1. Age – Most cases of lower back pain happen during the 4th or 5th decades of life.
2. Sex – Men are more likely than Women to have back pain.
3. Smoking – Smokers are also at an increased risk for developing back pain.
4. Obesity – More weight equals more stress on the spine.
5. Inactive lifestyle – Inactive lifestyles often result in weakened lower back and core musculature.
6. Occupation – Having a job that requires long periods of sitting or a lot of heavy lifting increases lower back risks.
7. Race – Studies have shown that African American Women are 2-3 times more likely to suffer from lower back pain than Caucasian Women.

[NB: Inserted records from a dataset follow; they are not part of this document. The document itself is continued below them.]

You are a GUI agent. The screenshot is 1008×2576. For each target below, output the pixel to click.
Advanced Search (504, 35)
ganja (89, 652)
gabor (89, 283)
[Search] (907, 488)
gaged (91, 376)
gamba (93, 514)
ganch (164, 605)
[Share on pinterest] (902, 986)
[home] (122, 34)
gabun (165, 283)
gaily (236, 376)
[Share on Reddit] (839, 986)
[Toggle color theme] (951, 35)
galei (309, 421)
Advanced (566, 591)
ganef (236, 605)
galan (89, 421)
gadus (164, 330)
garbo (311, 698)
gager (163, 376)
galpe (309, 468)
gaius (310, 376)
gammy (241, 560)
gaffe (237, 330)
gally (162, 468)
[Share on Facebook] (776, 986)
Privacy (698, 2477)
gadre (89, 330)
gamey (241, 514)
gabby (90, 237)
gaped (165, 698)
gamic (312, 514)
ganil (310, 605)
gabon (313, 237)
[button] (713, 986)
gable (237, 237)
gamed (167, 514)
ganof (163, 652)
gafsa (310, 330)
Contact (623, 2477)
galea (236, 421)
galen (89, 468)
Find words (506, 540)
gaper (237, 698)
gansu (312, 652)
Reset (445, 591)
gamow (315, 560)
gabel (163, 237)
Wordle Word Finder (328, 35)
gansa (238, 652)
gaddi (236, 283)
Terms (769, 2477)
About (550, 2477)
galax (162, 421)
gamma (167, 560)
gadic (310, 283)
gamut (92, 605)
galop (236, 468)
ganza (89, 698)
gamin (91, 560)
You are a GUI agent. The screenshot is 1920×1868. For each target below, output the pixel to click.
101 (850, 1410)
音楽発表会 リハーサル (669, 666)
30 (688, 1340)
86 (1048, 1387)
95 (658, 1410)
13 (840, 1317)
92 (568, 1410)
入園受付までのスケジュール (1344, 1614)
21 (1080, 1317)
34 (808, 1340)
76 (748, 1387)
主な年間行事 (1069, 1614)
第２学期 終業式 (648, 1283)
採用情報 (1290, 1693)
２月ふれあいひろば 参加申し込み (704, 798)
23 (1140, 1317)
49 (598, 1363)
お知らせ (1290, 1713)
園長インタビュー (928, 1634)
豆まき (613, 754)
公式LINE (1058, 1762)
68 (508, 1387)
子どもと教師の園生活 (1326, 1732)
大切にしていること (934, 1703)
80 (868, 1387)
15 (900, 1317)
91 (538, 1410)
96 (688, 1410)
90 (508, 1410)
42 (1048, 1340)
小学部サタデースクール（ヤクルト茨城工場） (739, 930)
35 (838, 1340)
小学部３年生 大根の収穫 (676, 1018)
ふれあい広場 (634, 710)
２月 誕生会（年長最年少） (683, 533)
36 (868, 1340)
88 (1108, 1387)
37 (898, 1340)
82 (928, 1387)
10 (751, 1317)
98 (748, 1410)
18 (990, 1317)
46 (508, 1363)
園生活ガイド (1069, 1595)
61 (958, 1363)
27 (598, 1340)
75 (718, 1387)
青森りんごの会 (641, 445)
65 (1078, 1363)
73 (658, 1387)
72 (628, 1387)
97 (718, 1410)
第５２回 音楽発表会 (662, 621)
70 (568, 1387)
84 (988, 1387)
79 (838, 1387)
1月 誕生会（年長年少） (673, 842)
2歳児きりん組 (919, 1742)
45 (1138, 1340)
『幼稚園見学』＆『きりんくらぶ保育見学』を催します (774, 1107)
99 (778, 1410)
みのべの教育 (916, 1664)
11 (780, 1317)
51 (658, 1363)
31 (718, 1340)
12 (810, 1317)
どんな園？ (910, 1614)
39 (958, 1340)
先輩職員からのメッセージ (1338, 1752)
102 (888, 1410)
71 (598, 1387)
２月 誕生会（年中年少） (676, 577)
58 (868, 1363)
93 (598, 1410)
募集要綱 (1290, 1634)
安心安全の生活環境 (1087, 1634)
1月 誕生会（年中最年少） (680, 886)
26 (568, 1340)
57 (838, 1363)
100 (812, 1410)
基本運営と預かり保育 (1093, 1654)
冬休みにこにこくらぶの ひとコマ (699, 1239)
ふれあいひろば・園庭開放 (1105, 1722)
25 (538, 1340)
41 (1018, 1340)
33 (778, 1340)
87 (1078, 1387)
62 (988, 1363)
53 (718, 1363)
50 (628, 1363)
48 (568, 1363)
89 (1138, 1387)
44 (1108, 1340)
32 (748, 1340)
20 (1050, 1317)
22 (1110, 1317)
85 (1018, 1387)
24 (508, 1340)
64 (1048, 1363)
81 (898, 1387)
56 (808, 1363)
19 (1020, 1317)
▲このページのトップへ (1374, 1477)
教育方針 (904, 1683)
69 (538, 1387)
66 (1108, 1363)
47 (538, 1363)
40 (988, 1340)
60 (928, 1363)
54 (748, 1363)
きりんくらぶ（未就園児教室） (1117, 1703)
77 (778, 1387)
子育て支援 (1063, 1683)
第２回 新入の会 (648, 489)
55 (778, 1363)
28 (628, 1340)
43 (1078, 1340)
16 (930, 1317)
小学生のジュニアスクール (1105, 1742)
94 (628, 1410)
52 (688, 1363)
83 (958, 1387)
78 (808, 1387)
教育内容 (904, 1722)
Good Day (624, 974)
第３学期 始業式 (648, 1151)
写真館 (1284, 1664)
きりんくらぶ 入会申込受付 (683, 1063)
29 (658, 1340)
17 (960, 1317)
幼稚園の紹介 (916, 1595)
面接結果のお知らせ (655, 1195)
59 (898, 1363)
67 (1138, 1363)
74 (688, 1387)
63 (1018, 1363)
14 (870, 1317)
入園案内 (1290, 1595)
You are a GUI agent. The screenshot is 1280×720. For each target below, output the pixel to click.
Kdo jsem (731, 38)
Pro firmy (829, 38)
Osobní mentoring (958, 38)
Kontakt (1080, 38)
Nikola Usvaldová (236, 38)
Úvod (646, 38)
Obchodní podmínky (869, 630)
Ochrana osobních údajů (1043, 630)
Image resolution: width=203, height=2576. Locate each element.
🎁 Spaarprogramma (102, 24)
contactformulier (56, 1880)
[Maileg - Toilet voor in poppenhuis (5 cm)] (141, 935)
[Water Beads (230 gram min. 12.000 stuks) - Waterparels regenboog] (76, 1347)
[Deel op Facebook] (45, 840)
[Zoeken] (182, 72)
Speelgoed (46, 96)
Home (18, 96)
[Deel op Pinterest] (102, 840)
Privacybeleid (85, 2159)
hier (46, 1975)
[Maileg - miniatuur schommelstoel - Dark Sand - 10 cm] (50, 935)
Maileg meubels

8. Presence of other diseases – Osteoarthritis, Rheumatoid Arthritis, Ankylosing Spondylitis, or Scoliosis to name a few.
9. Family History – Like many other conditions, family history of “bad backs” can increase your risk.
10. Large Abdomen – A large stomach is believed to increase sheer stress on the lower back by pulling the lumbar spine forward.
Like risk factors for all other conditions, the absence or presences of 1 or more of the above does not mean you will or will not have a painful back. As mentioned before some can be controlled and others cannot. Controlling that which can be controlled will help reduce your risk of injury.